Organisasi pejuang hak asasi manusia (HAM) itu juga menyoroti ketidakseriusan Kejaksaan Agung (Kejagung) dalam menangani tragedi yang menewaskan 5 orang itu.

“KontraS menyesalkan abainya Kejaksaan Agung untuk menindaklanjuti sejumlah catatan publik utamanya para penyintas dan keluarga korban peristiwa Paniai. Buruknya kualitas penyidikan peristiwa Paniai ditandai sejumlah kejanggalan,” tulis KontraS dalam akun Twitter resminya @KontraS, seperti dikutip Senin (25/7).

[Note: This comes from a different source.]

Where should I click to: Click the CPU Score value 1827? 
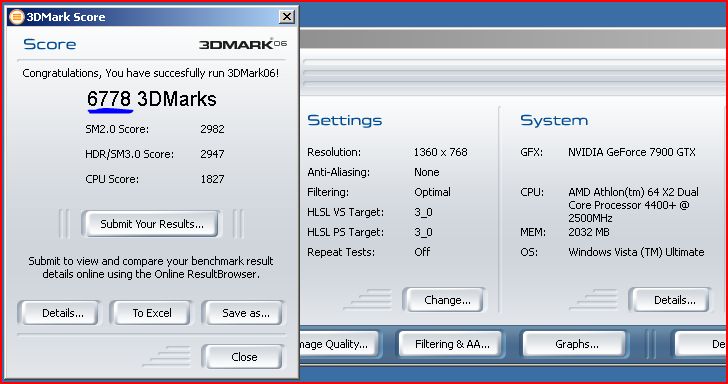pos(212,179)
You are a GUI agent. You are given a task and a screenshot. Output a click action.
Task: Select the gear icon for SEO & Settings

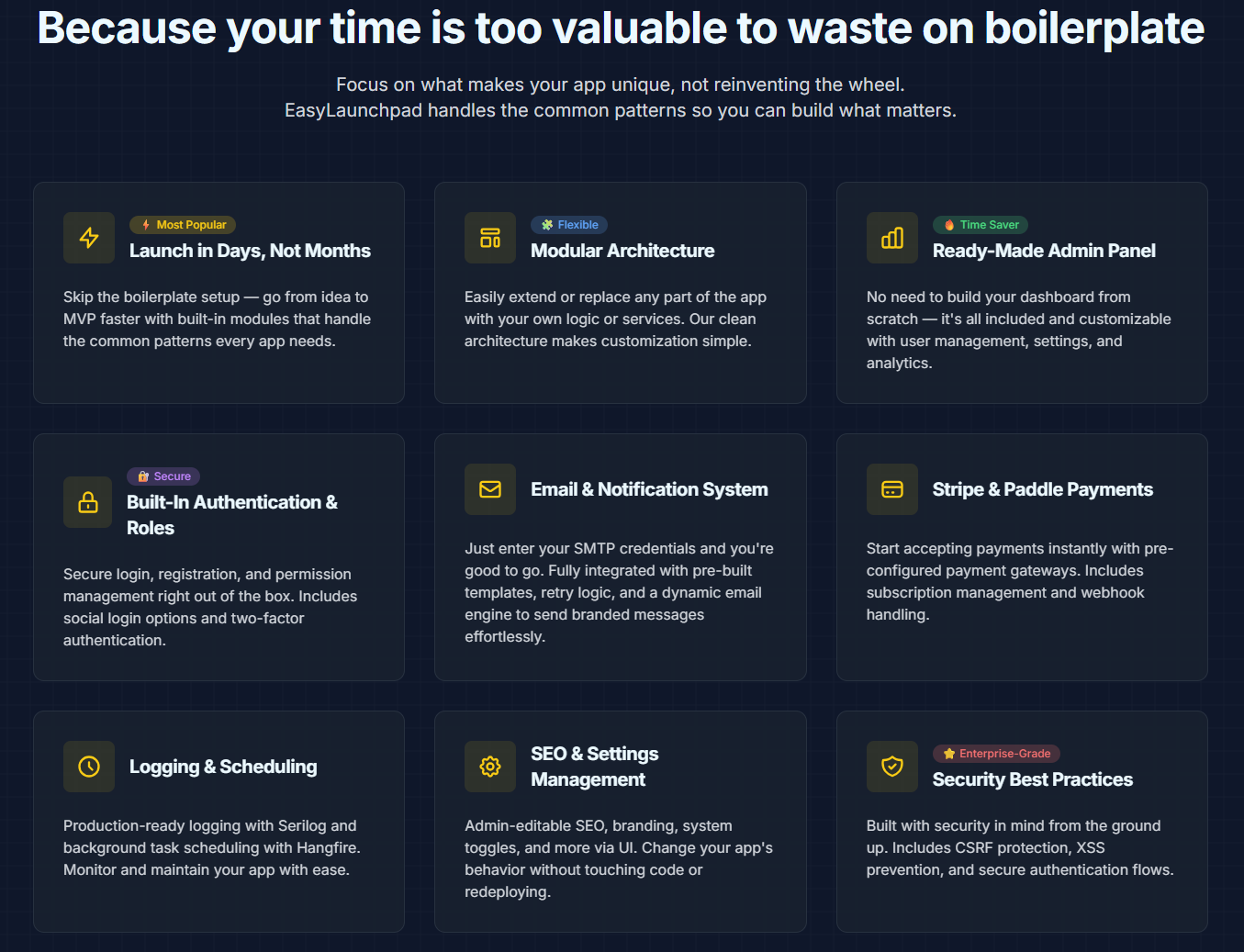click(490, 767)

Kejanggalan pertama adalah penetapan tersangka tunggal (IS) dalam kasus ini. Padahal menurut Komnas HAM, setidaknya ada beberapa kategori pelaku yang perlu diusut, yakni Komando Pembuat Kebijakan, Komando Efektif di Lapangan, Pelaku Lapangan, dan Pelaku Pembiaran.

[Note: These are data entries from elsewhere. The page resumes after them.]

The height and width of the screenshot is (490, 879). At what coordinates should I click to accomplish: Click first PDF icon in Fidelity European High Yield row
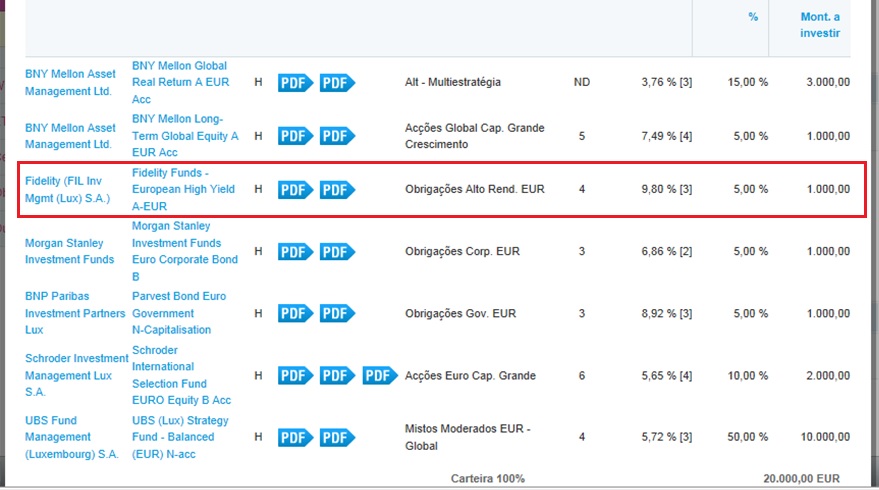pos(295,189)
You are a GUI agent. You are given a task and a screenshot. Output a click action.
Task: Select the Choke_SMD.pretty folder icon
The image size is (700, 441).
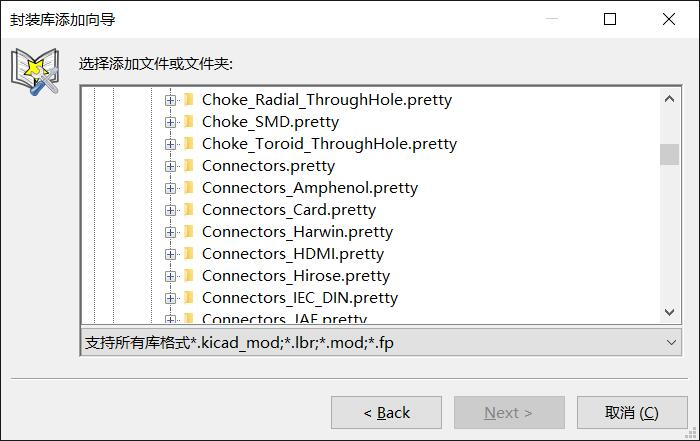tap(189, 121)
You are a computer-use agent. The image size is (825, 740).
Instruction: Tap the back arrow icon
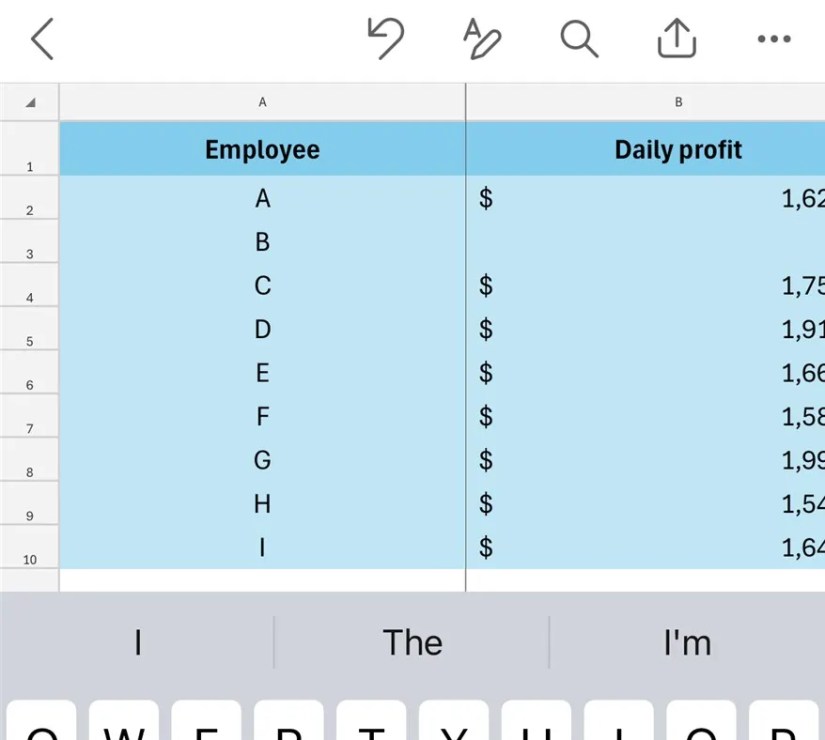[42, 38]
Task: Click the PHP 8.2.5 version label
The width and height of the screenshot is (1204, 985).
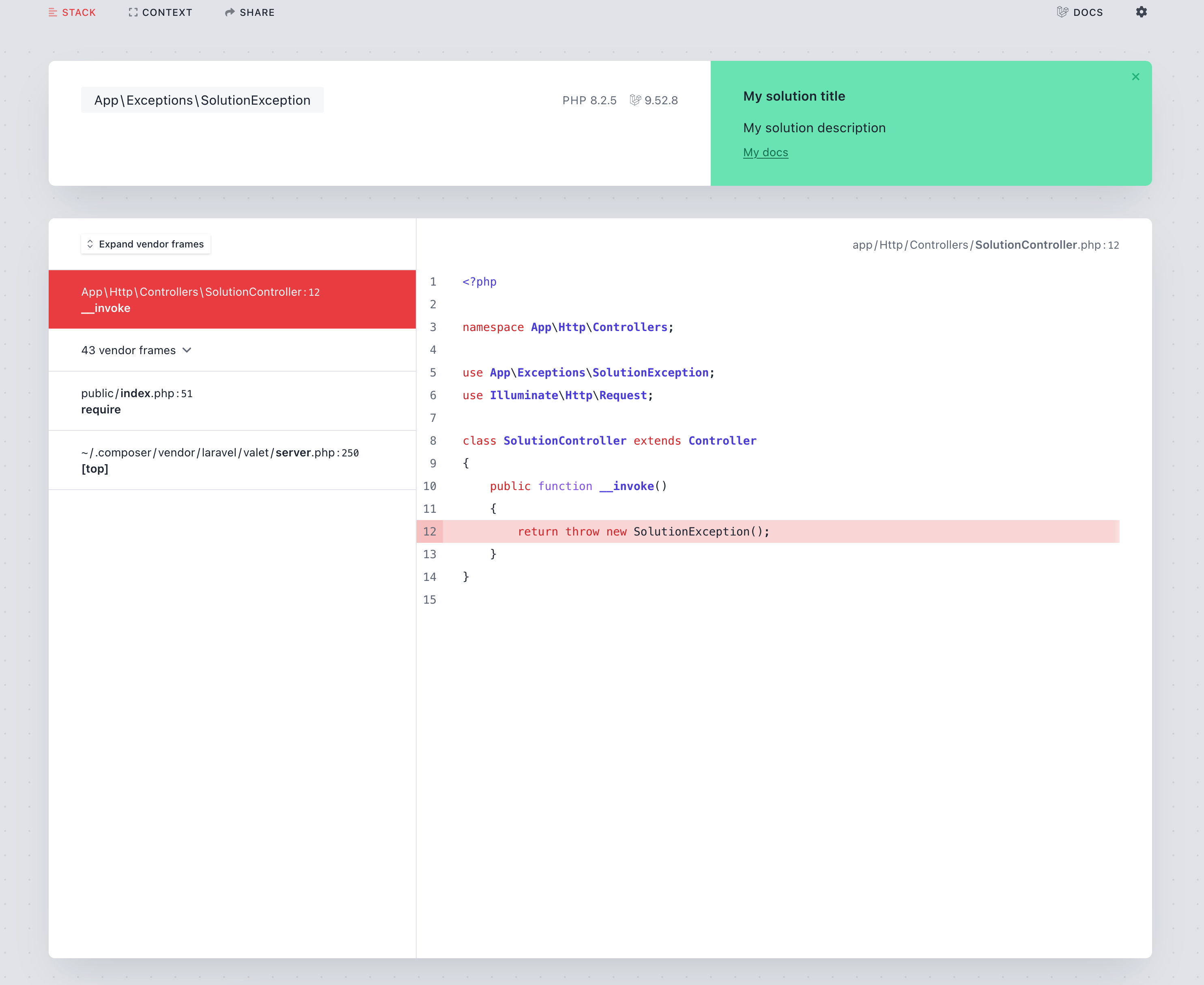Action: pos(589,100)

Menurut KontraS, dengan ditetapkannya 1 orang tersangka, menunjukan ketidakmampuan dan keengganan lembaga berwenang tersebut dalam mengusut peristiwa Paniai.

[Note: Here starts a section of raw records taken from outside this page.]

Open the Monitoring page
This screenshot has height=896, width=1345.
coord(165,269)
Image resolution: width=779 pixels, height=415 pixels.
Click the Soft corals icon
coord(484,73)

“Terdakwa IS hanya dijadikan ‘kambing hitam’ dan pengadilan HAM atas peristiwa Paniai hanya diproyeksikan sebagai bahan pencitraan Pemerintahan Presiden Joko Widodo yang belum melaksanakan janji dan tanggung-jawabnya menuntaskan pelanggaran HAM berat di Indonesia,” lanjutnya.

Selanjutnya dalam penyidikan kasus ini dianggap tidak transparan dan akuntabel karena tidak adanya keterlibatan penyidik ad hoc serta penyintas dan keluarga korban.

Kemudian, hak para korban, penyintas, dan keluarga korban belum dipenuhi Kejagung, dimana seharusnya sudah terjalin koordinasi antara lembaga peradilan itu dan Lembaga Perlindungan Saksi dan Korban (LPSK) dalam rangka memberikan perlindungan dan pemulihan korban.

Perlu diketahui, peristiwa Paniai pada 2014 bermula pada aksi protes terhadap pengeroyokan aparat TNI kepada pemuda di Lapangan Karel Gobai, Enarotali, Paniai. Peristiwa tersebut berujung pada kasus pelanggaran HAM berat berupa penembakan dan penganiayaan oleh TNI kepada masyarakat Papua yang menewaskan 4 siswa dan 1 pemuda, serta 21 orang luka-luka.